Here are some entries. Repeat all of them exactly.
::::::::::
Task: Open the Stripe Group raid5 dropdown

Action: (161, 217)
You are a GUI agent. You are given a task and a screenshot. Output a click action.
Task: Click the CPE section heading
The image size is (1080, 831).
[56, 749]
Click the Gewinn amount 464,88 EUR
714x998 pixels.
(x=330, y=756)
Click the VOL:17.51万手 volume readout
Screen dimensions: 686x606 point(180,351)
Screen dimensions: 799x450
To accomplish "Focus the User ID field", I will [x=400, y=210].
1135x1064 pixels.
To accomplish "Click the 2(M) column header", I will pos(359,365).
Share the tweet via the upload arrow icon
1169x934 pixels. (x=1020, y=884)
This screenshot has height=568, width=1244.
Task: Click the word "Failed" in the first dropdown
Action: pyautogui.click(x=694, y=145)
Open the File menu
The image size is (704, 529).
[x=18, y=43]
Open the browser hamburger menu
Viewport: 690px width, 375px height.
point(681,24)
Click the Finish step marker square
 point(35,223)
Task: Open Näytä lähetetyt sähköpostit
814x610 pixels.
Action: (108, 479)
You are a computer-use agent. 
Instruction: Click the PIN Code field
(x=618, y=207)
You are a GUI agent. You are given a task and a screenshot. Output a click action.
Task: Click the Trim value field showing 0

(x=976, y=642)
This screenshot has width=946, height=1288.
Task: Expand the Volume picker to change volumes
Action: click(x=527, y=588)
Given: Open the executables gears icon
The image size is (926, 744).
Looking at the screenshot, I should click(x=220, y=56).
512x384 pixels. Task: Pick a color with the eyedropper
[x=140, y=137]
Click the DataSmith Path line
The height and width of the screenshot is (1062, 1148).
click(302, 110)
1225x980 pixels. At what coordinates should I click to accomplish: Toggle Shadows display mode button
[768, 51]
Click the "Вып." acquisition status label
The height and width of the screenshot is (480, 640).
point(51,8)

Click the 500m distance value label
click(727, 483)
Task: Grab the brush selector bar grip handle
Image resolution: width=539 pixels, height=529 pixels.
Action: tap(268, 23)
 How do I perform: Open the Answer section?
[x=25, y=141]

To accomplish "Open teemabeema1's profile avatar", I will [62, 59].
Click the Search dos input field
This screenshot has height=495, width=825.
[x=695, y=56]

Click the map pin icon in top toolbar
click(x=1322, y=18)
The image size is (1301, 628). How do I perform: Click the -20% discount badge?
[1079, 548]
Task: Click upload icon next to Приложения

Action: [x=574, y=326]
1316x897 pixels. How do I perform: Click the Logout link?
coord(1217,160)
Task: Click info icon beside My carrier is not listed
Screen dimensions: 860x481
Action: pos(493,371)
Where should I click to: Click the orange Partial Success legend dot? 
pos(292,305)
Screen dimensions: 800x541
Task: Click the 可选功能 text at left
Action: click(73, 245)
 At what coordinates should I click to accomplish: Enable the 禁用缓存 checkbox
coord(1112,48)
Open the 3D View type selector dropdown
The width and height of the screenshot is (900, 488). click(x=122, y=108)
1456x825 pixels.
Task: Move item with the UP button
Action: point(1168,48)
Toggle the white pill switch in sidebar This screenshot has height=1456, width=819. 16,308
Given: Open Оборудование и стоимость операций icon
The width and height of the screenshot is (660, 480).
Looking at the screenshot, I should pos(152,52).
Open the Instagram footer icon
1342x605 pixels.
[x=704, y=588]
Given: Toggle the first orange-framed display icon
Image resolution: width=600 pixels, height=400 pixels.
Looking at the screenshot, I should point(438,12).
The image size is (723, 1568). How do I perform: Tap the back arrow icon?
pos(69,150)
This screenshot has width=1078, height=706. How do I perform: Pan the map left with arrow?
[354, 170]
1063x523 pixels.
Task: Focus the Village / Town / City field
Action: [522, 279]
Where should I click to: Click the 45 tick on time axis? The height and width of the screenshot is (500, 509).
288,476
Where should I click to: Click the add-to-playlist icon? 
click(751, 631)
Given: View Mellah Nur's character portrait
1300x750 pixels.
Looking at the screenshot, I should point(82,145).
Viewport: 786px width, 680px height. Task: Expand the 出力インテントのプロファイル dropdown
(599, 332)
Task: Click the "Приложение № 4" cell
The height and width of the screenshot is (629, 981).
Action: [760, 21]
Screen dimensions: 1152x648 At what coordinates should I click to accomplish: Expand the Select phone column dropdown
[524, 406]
::::::::::
§ OUTPUT BELOW
Task: Open the Stripe Group raid5 dropdown

Action: (161, 217)
You are a GUI agent. You are given a task and a screenshot. Output a click action.
Task: Click the CPE section heading
The image size is (1080, 831).
[56, 749]
Click the Gewinn amount 464,88 EUR
714x998 pixels.
(x=330, y=756)
Click the VOL:17.51万手 volume readout
Screen dimensions: 686x606 point(180,351)
Screen dimensions: 799x450
To accomplish "Focus the User ID field", I will [x=400, y=210].
1135x1064 pixels.
To accomplish "Click the 2(M) column header", I will pos(359,365).
Share the tweet via the upload arrow icon
1169x934 pixels. (x=1020, y=884)
This screenshot has height=568, width=1244.
Task: Click the word "Failed" in the first dropdown
Action: pyautogui.click(x=694, y=145)
Open the File menu
The image size is (704, 529).
[x=18, y=43]
Open the browser hamburger menu
Viewport: 690px width, 375px height.
point(681,24)
Click the Finish step marker square
 point(35,223)
Task: Open Näytä lähetetyt sähköpostit
814x610 pixels.
Action: (108, 479)
You are a computer-use agent. 
Instruction: Click the PIN Code field
(x=618, y=207)
You are a GUI agent. You are given a task and a screenshot. Output a click action.
Task: Click the Trim value field showing 0

(x=976, y=642)
This screenshot has width=946, height=1288.
Task: Expand the Volume picker to change volumes
Action: click(x=527, y=588)
Given: Open the executables gears icon
The image size is (926, 744).
Looking at the screenshot, I should click(x=220, y=56).
512x384 pixels. Task: Pick a color with the eyedropper
[x=140, y=137]
Click the DataSmith Path line
The height and width of the screenshot is (1062, 1148).
click(302, 110)
1225x980 pixels. At what coordinates should I click to accomplish: Toggle Shadows display mode button
[768, 51]
Click the "Вып." acquisition status label
The height and width of the screenshot is (480, 640).
point(51,8)

Click the 500m distance value label
click(727, 483)
Task: Grab the brush selector bar grip handle
Image resolution: width=539 pixels, height=529 pixels.
Action: tap(268, 23)
 How do I perform: Open the Answer section?
[x=25, y=141]

To accomplish "Open teemabeema1's profile avatar", I will [62, 59].
Click the Search dos input field
This screenshot has height=495, width=825.
[x=695, y=56]

Click the map pin icon in top toolbar
click(x=1322, y=18)
The image size is (1301, 628). How do I perform: Click the -20% discount badge?
[1079, 548]
Task: Click upload icon next to Приложения

Action: [x=574, y=326]
1316x897 pixels. How do I perform: Click the Logout link?
coord(1217,160)
Task: Click info icon beside My carrier is not listed
Screen dimensions: 860x481
Action: pos(493,371)
Where should I click to: Click the orange Partial Success legend dot? 
pos(292,305)
Screen dimensions: 800x541
Task: Click the 可选功能 text at left
Action: click(73, 245)
 At what coordinates should I click to accomplish: Enable the 禁用缓存 checkbox
coord(1112,48)
Open the 3D View type selector dropdown
The width and height of the screenshot is (900, 488). click(x=122, y=108)
1456x825 pixels.
Task: Move item with the UP button
Action: point(1168,48)
Toggle the white pill switch in sidebar This screenshot has height=1456, width=819. 16,308
Given: Open Оборудование и стоимость операций icon
The width and height of the screenshot is (660, 480).
Looking at the screenshot, I should pos(152,52).
Open the Instagram footer icon
1342x605 pixels.
[x=704, y=588]
Given: Toggle the first orange-framed display icon
Image resolution: width=600 pixels, height=400 pixels.
Looking at the screenshot, I should point(438,12).
The image size is (723, 1568). How do I perform: Tap the back arrow icon?
pos(69,150)
This screenshot has width=1078, height=706. How do I perform: Pan the map left with arrow?
[354, 170]
1063x523 pixels.
Task: Focus the Village / Town / City field
Action: [522, 279]
Where should I click to: Click the 45 tick on time axis? The height and width of the screenshot is (500, 509).
288,476
Where should I click to: Click the add-to-playlist icon? 
click(751, 631)
Given: View Mellah Nur's character portrait
1300x750 pixels.
Looking at the screenshot, I should point(82,145).
Viewport: 786px width, 680px height. Task: Expand the 出力インテントのプロファイル dropdown
(599, 332)
Task: Click the "Приложение № 4" cell
The height and width of the screenshot is (629, 981).
Action: [760, 21]
Screen dimensions: 1152x648 At what coordinates should I click to accomplish: Expand the Select phone column dropdown
[524, 406]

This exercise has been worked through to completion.